Dear Governor Abbott,

I just happened to catch your remarks from yesterday afternoon, the ones you made while visiting the Austin gun range to sign the bill that lowers the cost of gun licenses in Texas. The Dallas Morning News story I read said that you celebrated by firing a 9 mm handgun into a target, and then displayed your handiwork by declaring, “I’m gonna carry this around in case I see any reporters.”

We all make dumb jokes from time to time, and maybe you meant that carrying around proof of how good a shot you are would inoculate you against anyone suggesting otherwise. Fake news! But if I may just remind you of the context: in the last 48 hours a Republican candidate for Congress in Montana, Greg Gianforte, body slammed a reporter before marching on to victory. I also happened to catch a photo on Twitter last night of a Trump supporter wearing a T-shirt with the caption “Journalist, Rope, Tree.”

So forgive me if I fail to see the humor in your words. I’ve devoted most of my adult life to the profession of journalism, virtually all of it in a state both of us love. I think we can agree that our common goal is to make Texas a better place for everyone, even if we disagree on the means. The last time I checked, the First Amendment was still in place, and the governor of Texas was still responsible for protecting the rights and safety of all Texans, regardless of party affiliation, political belief, or profession.

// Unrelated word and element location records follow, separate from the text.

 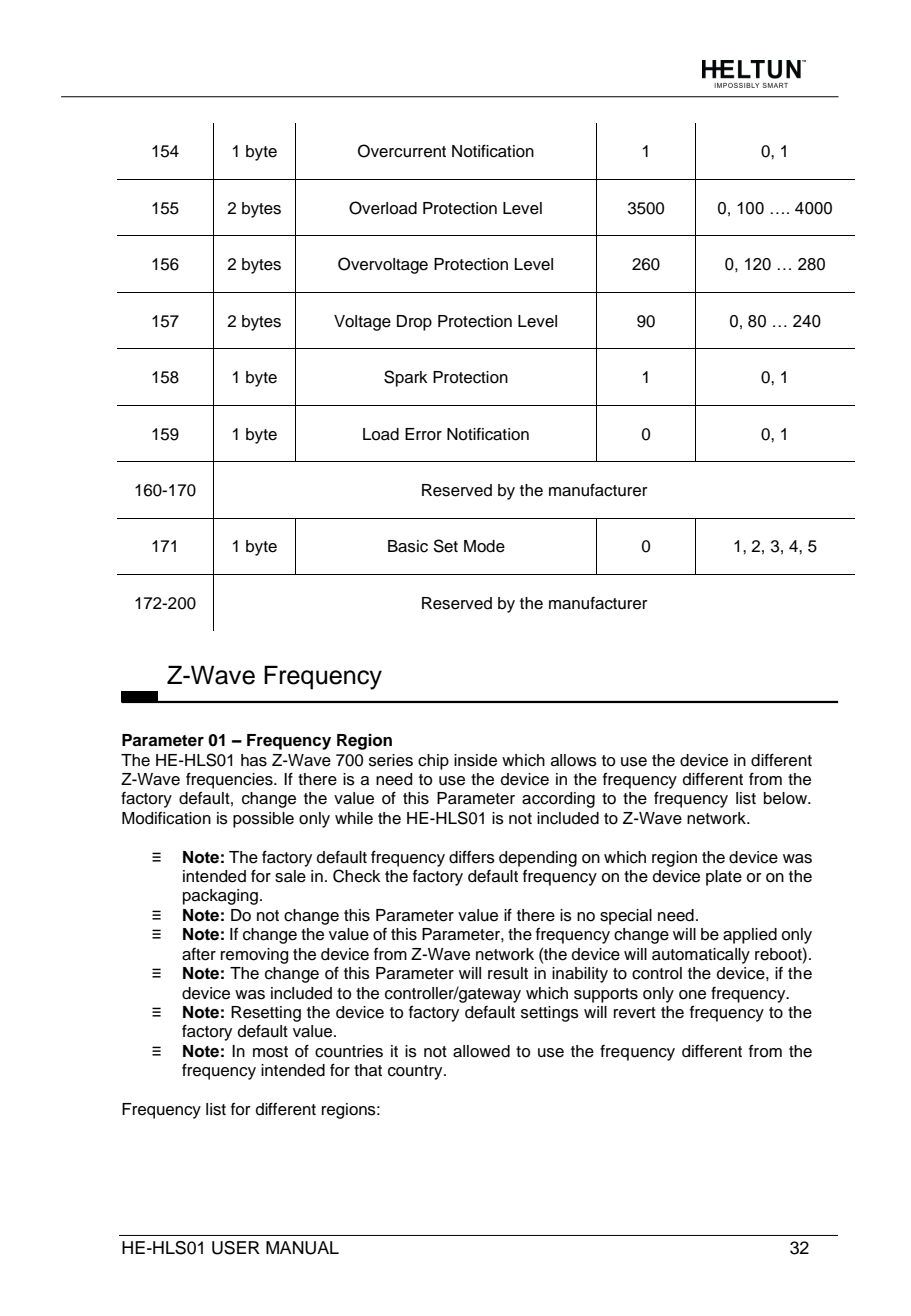 I want to click on Error, so click(x=423, y=434).
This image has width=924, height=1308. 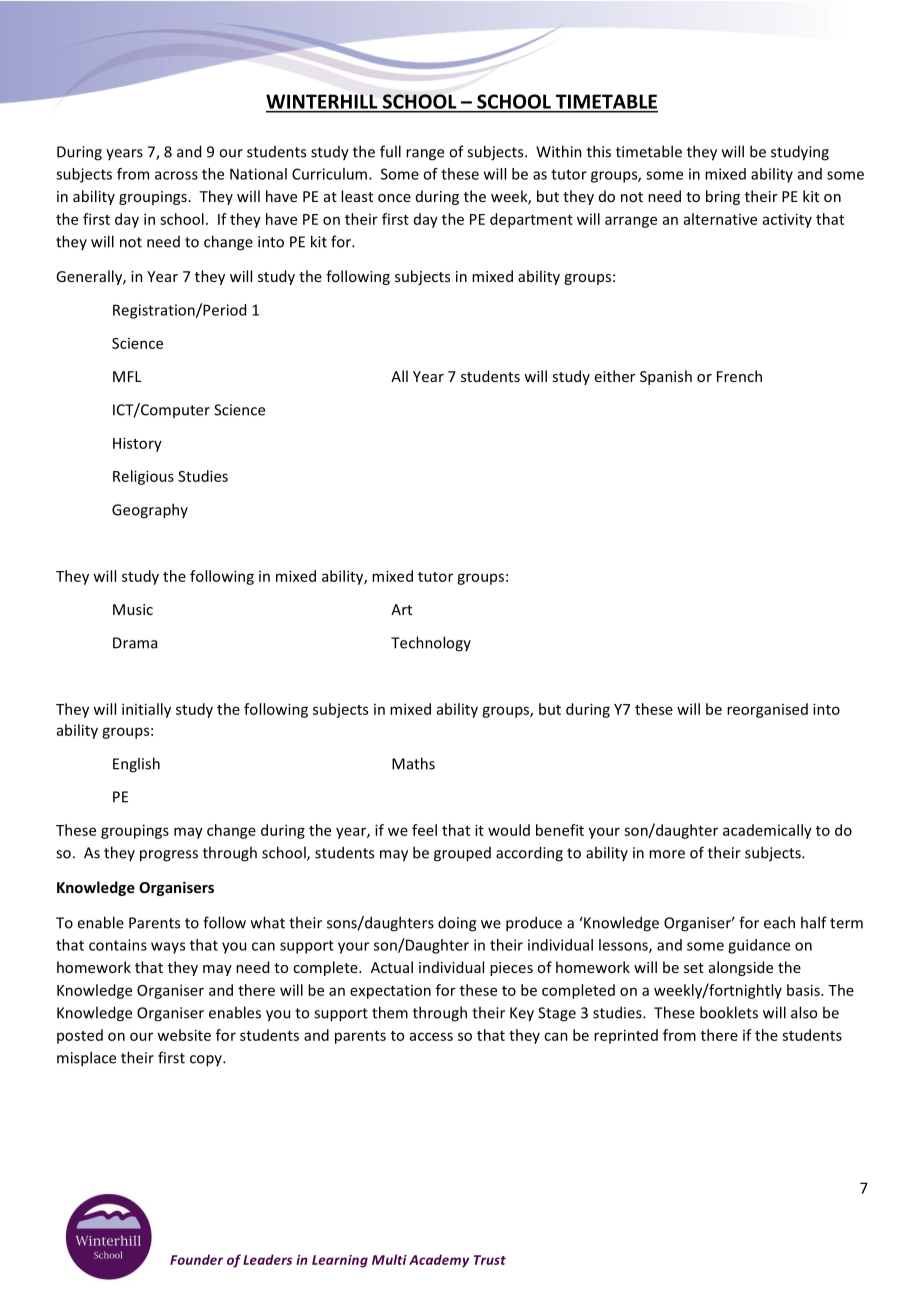 What do you see at coordinates (462, 854) in the image?
I see `grouped` at bounding box center [462, 854].
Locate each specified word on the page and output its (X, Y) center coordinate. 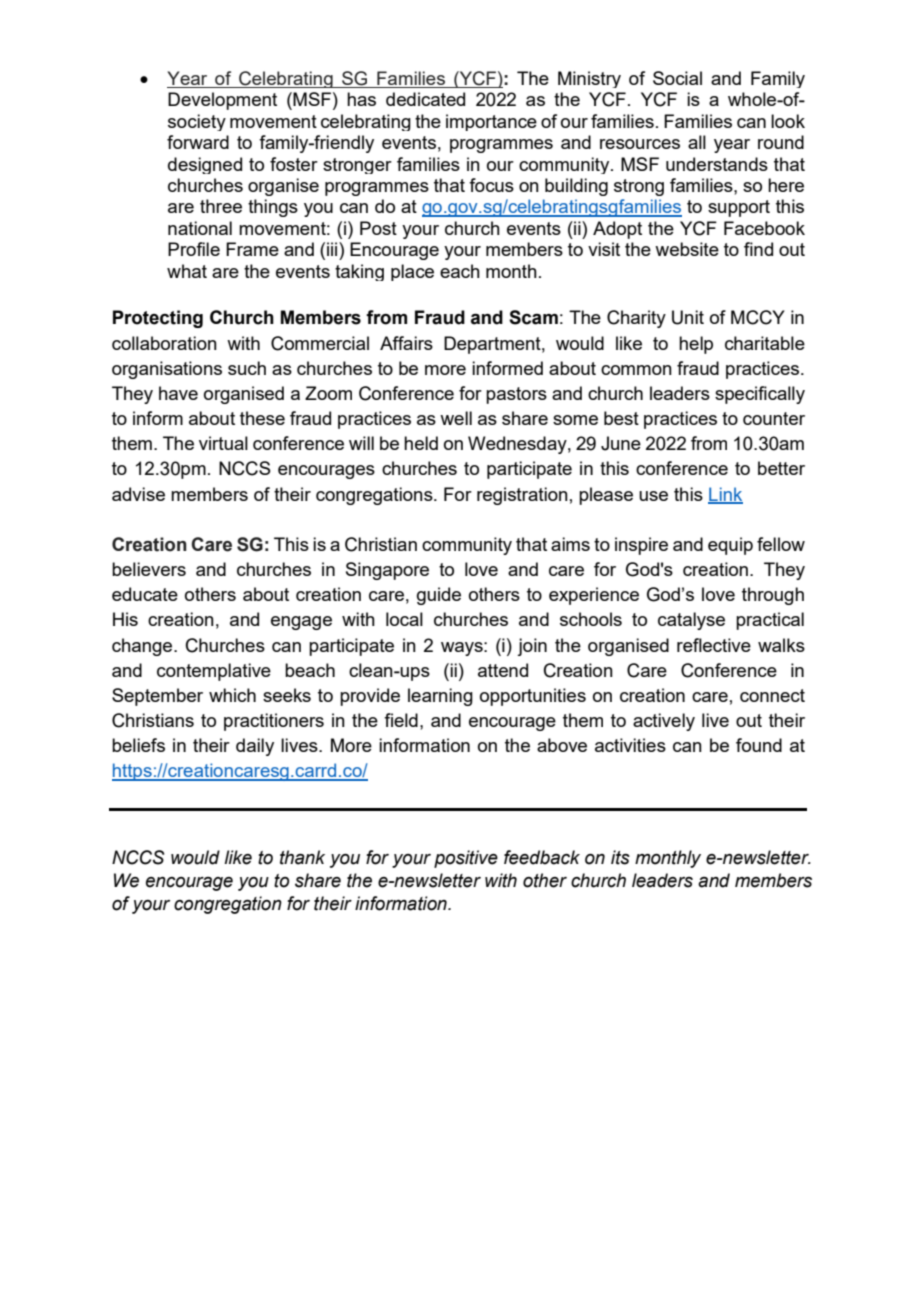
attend (503, 670)
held (421, 443)
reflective (714, 645)
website (687, 249)
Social (677, 78)
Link (725, 495)
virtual (223, 443)
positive (466, 859)
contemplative (214, 672)
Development (222, 101)
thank (302, 857)
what (187, 271)
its (620, 857)
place (412, 272)
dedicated (425, 99)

But I don’t feel very safe, Governor Abbott. It’s bad enough watching journalists murdered around the world for doing their jobs—104 journalists killed in Mexico alone since 2000—but to hear my governor intimate that he’s now gunning for reporters fills me with dread. Would you have said the same about blacks or Latinos? I doubt it. Catholics or Jews? I don’t think so. My guess is that you wouldn’t have even taken such aim at Planned Parenthood volunteers. And yet it’s acceptable nowadays to suggest reporters are the enemy, to inflame those who might take your “joke” as a directive.

I’m not going to waste a lot of time talking about journalism being structurally adversarial—you know, comforting the afflicted and afflicting the comfortable and all that. And I’m not going to get into a dancing-on-the-head-of-a-pin argument comparing good and bad journalists; the same discussion could be had of doctors, lawyers, and public servants. All I’m saying is that we live in a time of growing hatred and divisiveness, and it’s profoundly disappointing to see that instead of exercising leadership, the governor of my state is fanning the flames.

And, you know, I’m not just a reporter. I’m a wife and mother, and a grown daughter responsible for the care of her dad. People depend on me to take care of them. Your recent remarks make me wonder whether I can depend on you to do the same.